ROCHESTER, Minn. (KTTC) — Mental Health officials stress violence is not the norm for patients dealing with mental health challenges.
They say the number of mental health patients committing violent crimes is very small, but they also say the stress of homelessness affects a person’s mental health severely.
There are lot of complexities that come with mental health issues and it’s something that many are still working to tackle. Several mental health professionals say there’s still a lack of resources available.
“Psychiatry, there is a shortage that is a huge problem nationally,” said Zumbro Valley Health Clinical Supervisor and Therapist, Jessie Meyer.

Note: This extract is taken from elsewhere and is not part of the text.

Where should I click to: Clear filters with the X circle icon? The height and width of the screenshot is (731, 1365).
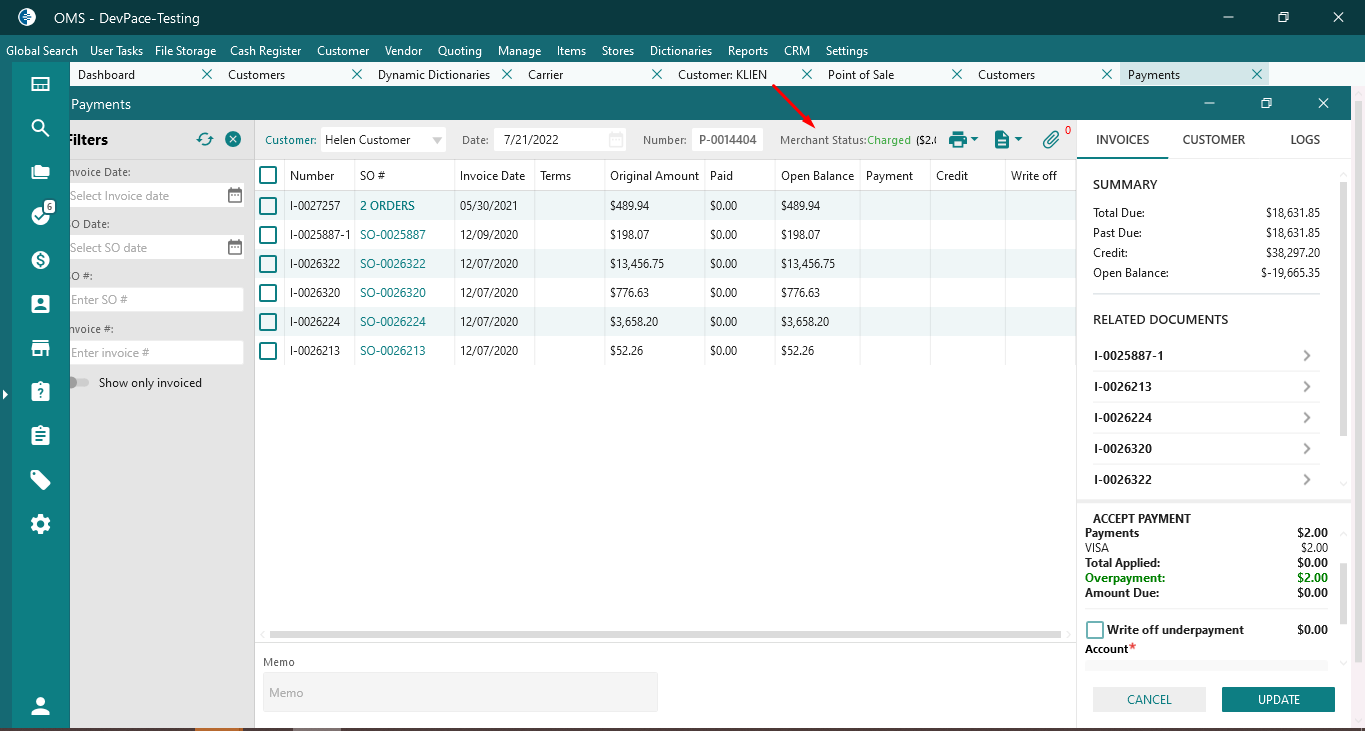pyautogui.click(x=233, y=140)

“The wait can be up to three months to try and get in to see a professional. It’s very hard to actually get mental health care,” added Sean Kinsella, Southeastern Minnesota NAMI Executive Director.
And that’s just one of the issues the National Alliance on Mental Illness (NAMI) wants to fix. In addition to that, some people who need help don’t know they need help, and sometimes they might not get help until a run in with law enforcement.
“A lot of times that is due to a lack of insight on their part. They don’t really understand how ill they are and so they don’t always reach out for help. So a lot of times them getting help ends up happening because of them getting in trouble with the law,” explained Meyer.
Another hurdle facing someone who needs help is homelessness.
“You have no shelter, you really have to take everything with you, so you’re very limited in what you can carry, so your clothing, food. If they need medication, you would have to be carrying your medication with you and it’s a moment to moment survival, especially here in Minnesota where weather is unpredictable,” said Kinsella.
Getting people into stable living situations is a big goal for Zumbro Valley Health.
“Within Zumbro Valley we have a homeless services team. We have an outreach worker who goes out and tries to help people with finding housing on a daily basis,” continued Meyer.
While homelessness places a lot of stress on individuals Kinsella says there’s a misconception about the numbers involving mental health and violence.
“It’s less than 5% so it’s a very very low percentage of people who suffer through mental illness ever engage in any kind of violence. What I say is hate and intolerance are not mental illness and that’s usually what you see engaged in violence,” said Kinsella.
Meyer says the best thing to do when you see mentally unstable behavior to contact law enforcement and they can help the individual find treatment.